Entre hommes et femmes se trouve un fossé, et celui-ci est d’autant plus profond chez les jeunes. Le gender-gap se décline en de multiples versions, dans une société où le mariage se trouve toujours au centre des relations sentimentales, mais où les jeunes femmes s’en écartent de plus en plus. La double journée de travail, la charge financière d’un enfant combinée aux difficultés d’accès à la propriété, le poids des normes de genre sont autant d’éléments dissuasifs pour elles. Le backlash anti-féministe trouve de puissantes voix sur la scène politique: Yoon Suk Seol, ex-président déchu en 2024, avait promis durant sa campagne de supprimer le ministère de l’égalité des genres et de la famille. La mesure s’adressait aux jeunes hommes non mariés, aujourd’hui bien plus conservateurs que les jeunes femmes. Ceux-ci soutiennent majoritairement le People Power Party, qui tient une ligne de droite conservatrice sur le plan social. En 2022, on notait un écart de 41 points de pourcentage (!) entre le vote des jeunes hommes pour le PPP, comparé à celui des jeunes femmes.

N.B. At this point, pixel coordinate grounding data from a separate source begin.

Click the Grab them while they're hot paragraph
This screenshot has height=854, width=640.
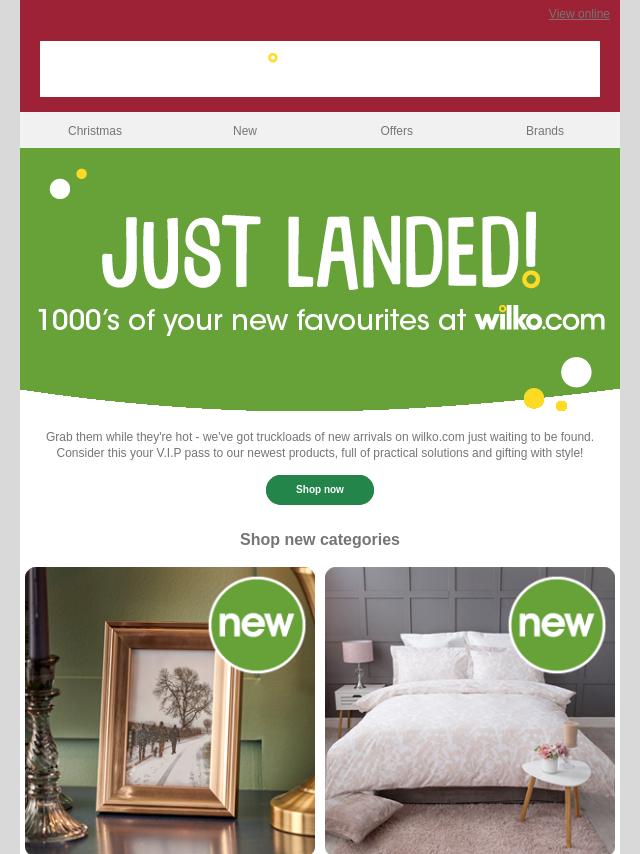click(320, 445)
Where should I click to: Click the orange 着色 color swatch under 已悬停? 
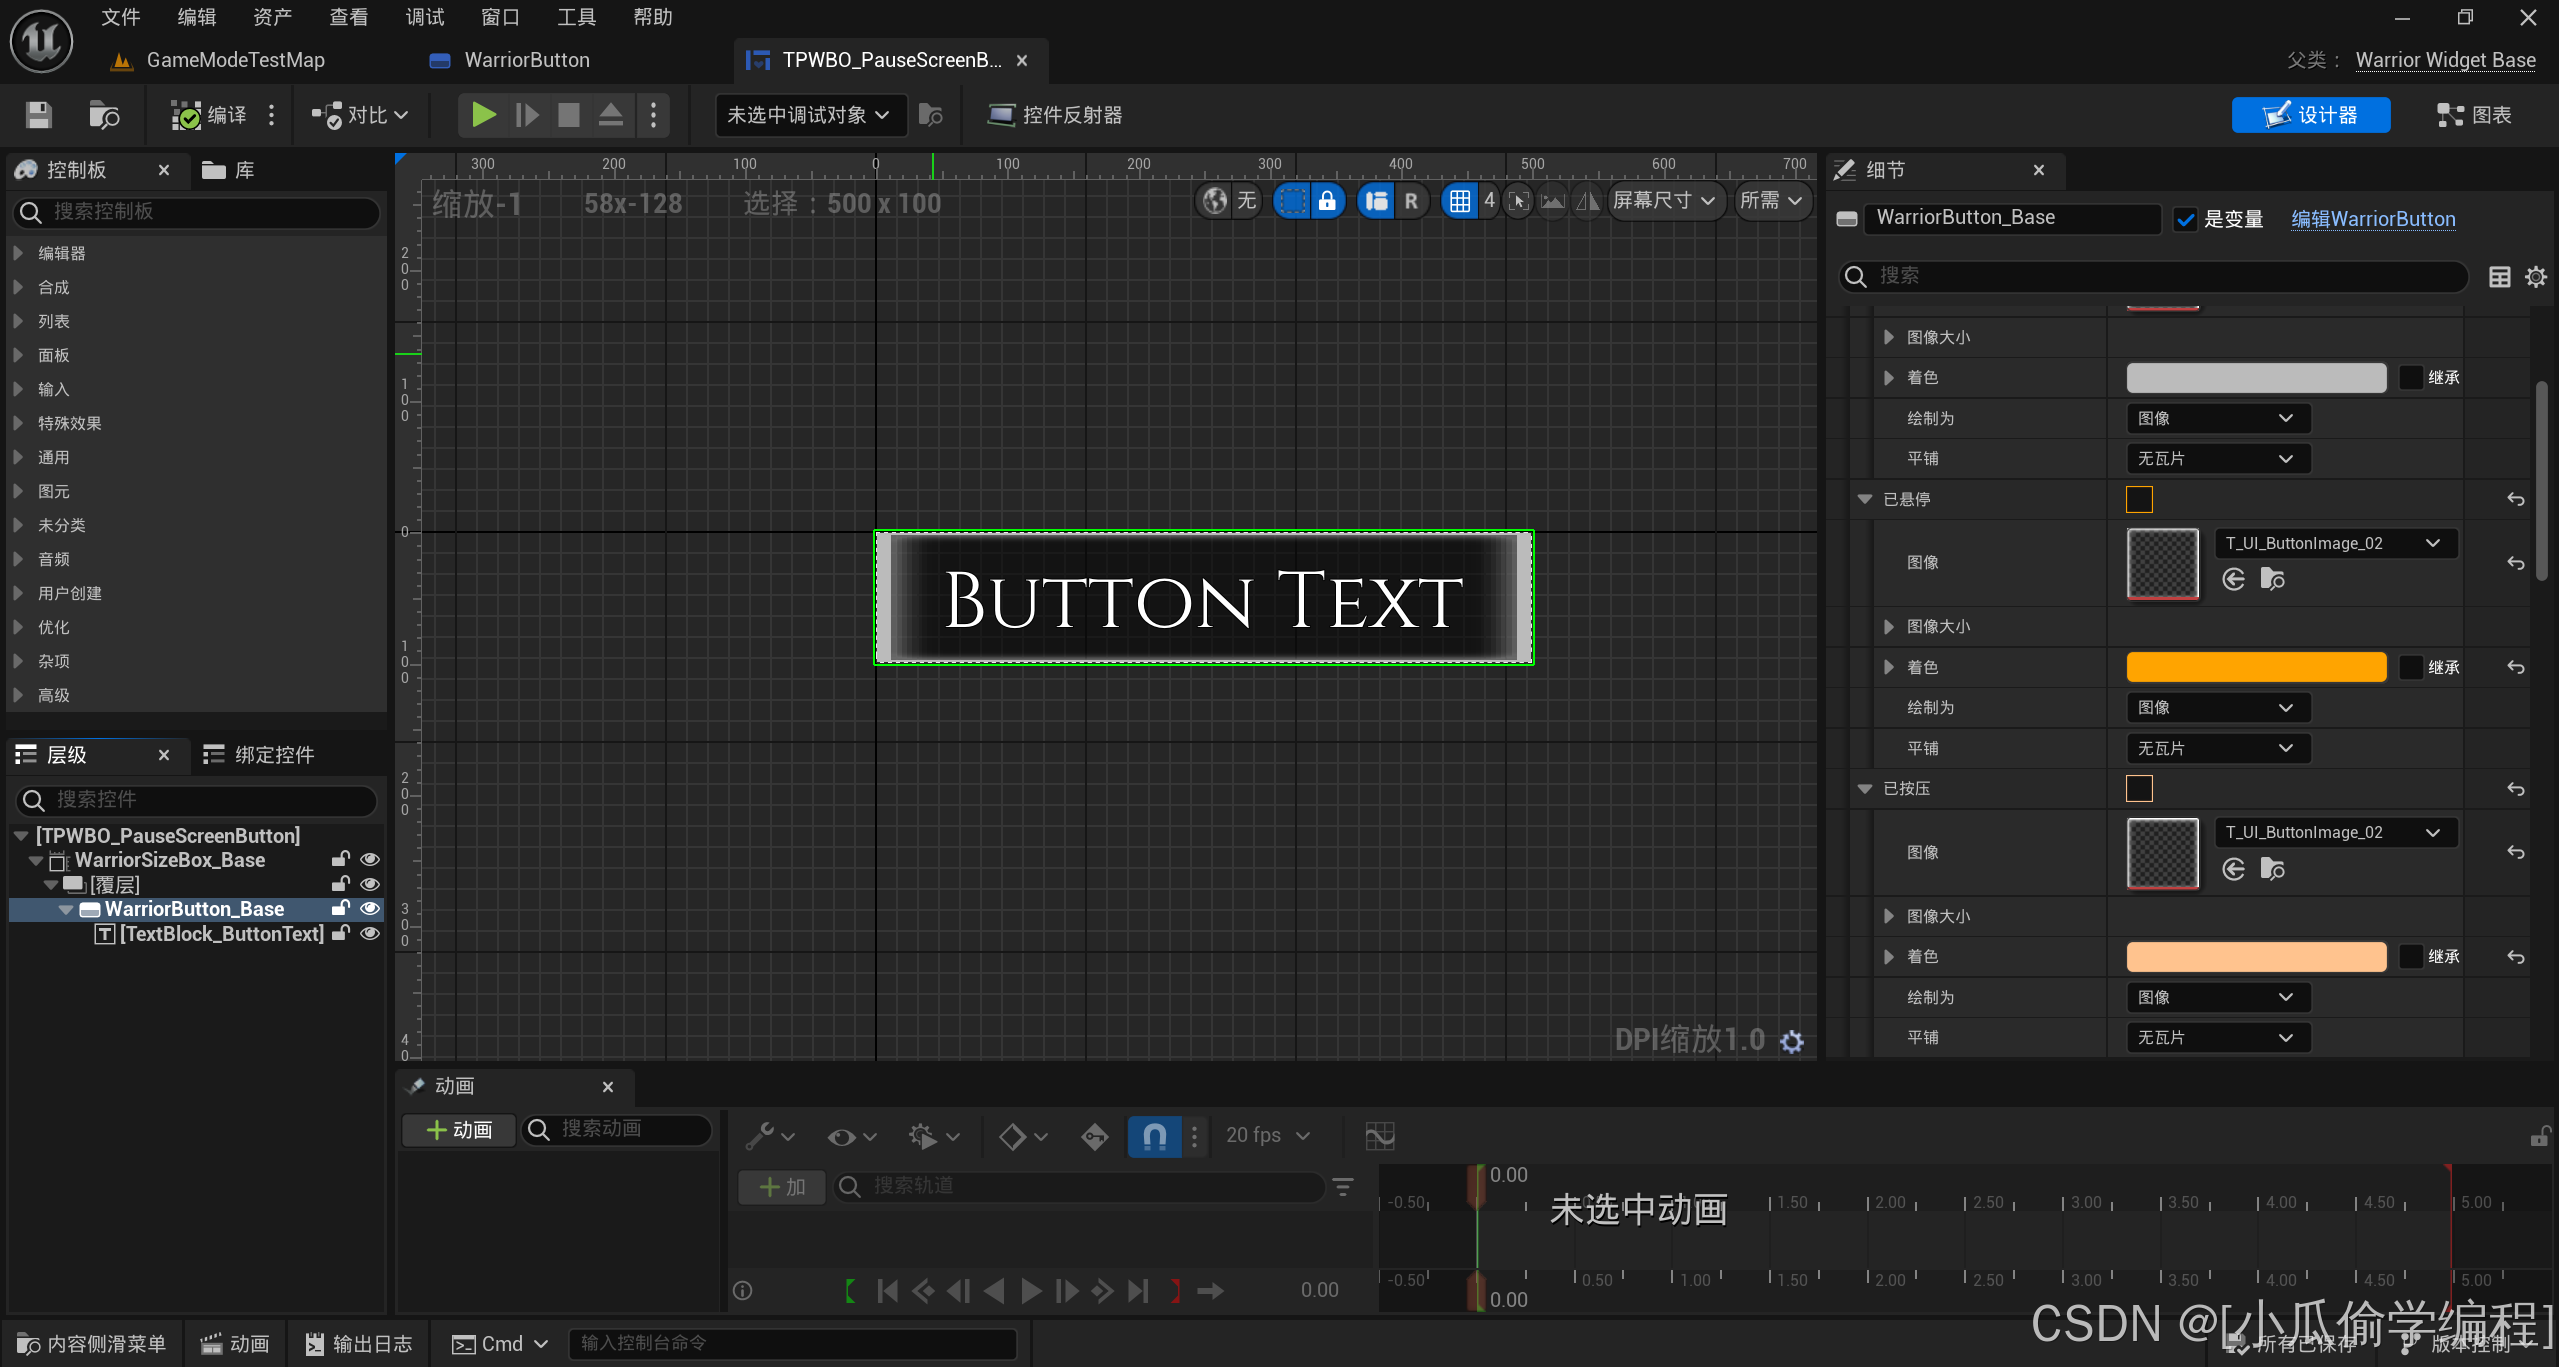[x=2256, y=667]
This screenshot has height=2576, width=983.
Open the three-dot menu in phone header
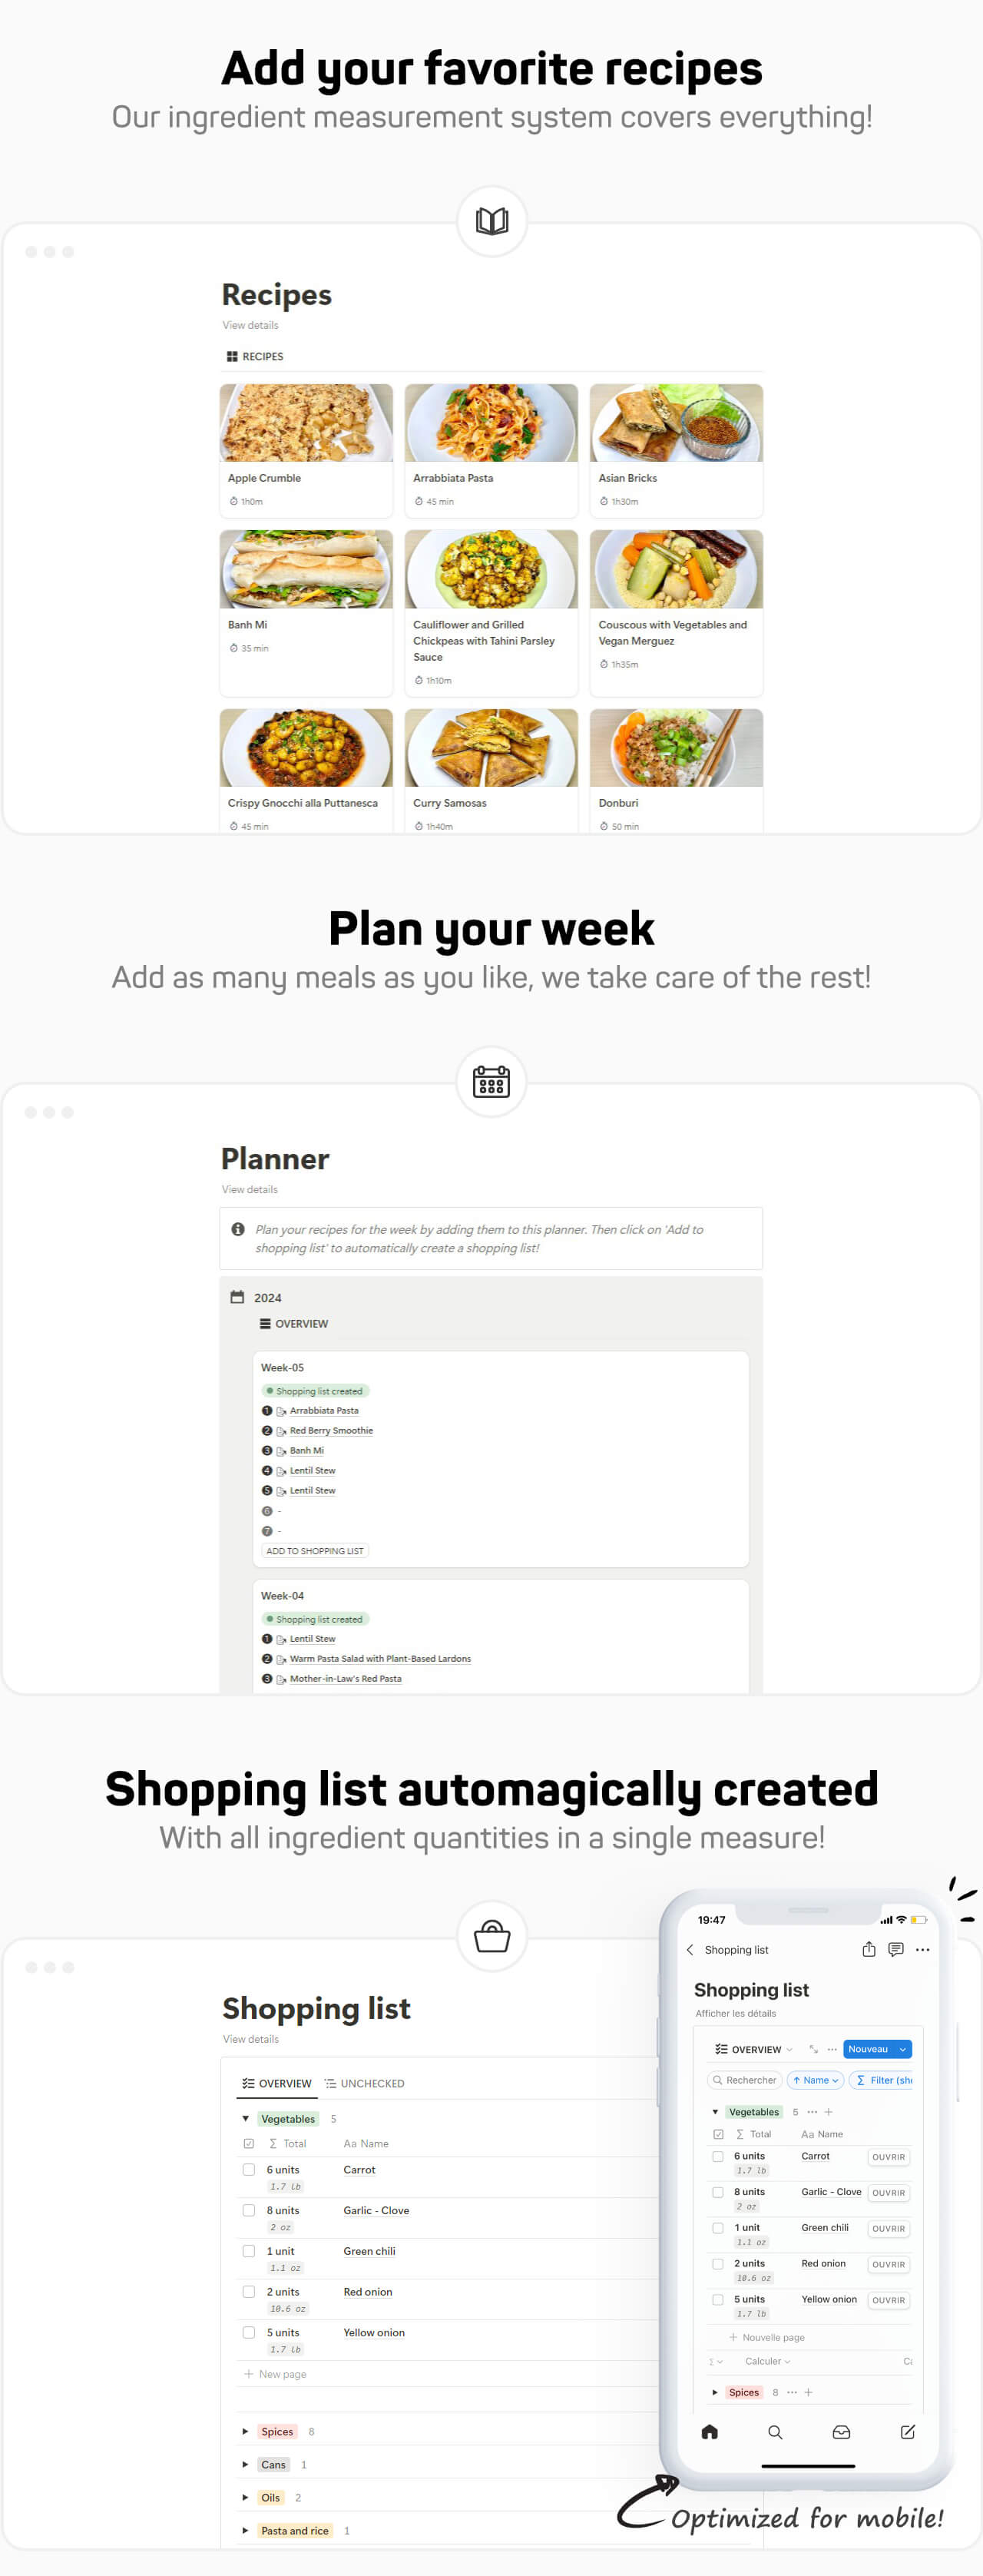922,1949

Le pays voit ses jeunes femmes partir d’un côté, et ses jeunes hommes de l’autre. 

La Corée du Sud détient le nombre record de convenience stores dans un pays - plus de 55 000 - et cela excède désormais celui des McDonald’s dans le monde. Une fringale nocturne en rentrant de soirée ou au milieu d’une insomnie ? Aucun souci, les 7-Eleven, GS25 et CU sont souvent ouverts 24h/24h. Derrière la caisse, ce sont souvent des employés précaires qui gardent les si nombreux magasins, travaillant à temps partiel et la nuit pour certains. Mais les enseignes sont de moins en moins rentables, de plus en plus délaissées par la livraison à domicile, dans un pays surnommé la delivery nation. Les livreurs, opérant en scooter sous la chaleur étouffante de l’été aussi bien que sous le froid glacial de l’hiver, slaloment entre les piétons. Précaires, ils le sont encore plus. Le salaire moyen est très souvent inférieur au minimum légal, les prix de l’essence montent tandis que le revenu à la course stagne. Mr Kim, dont l’histoire est relatée par la BBC en 2020, écrivait à son collègue « qu’il n’en pouvait plus » après avoir enchaîné 21 heures de livraisons d'affilée, quatre jours seulement avant de décéder. La perte de vitesse des convenience stores, combinée à la montée en puissance de la delivery nation, esquisse à elle seule plutôt fidèlement les contrastes de la société sud-coréenne. Rayonnante, ultra-moderne et ergonomique… mais aussi maladivement consumériste et profondément inégalitaire.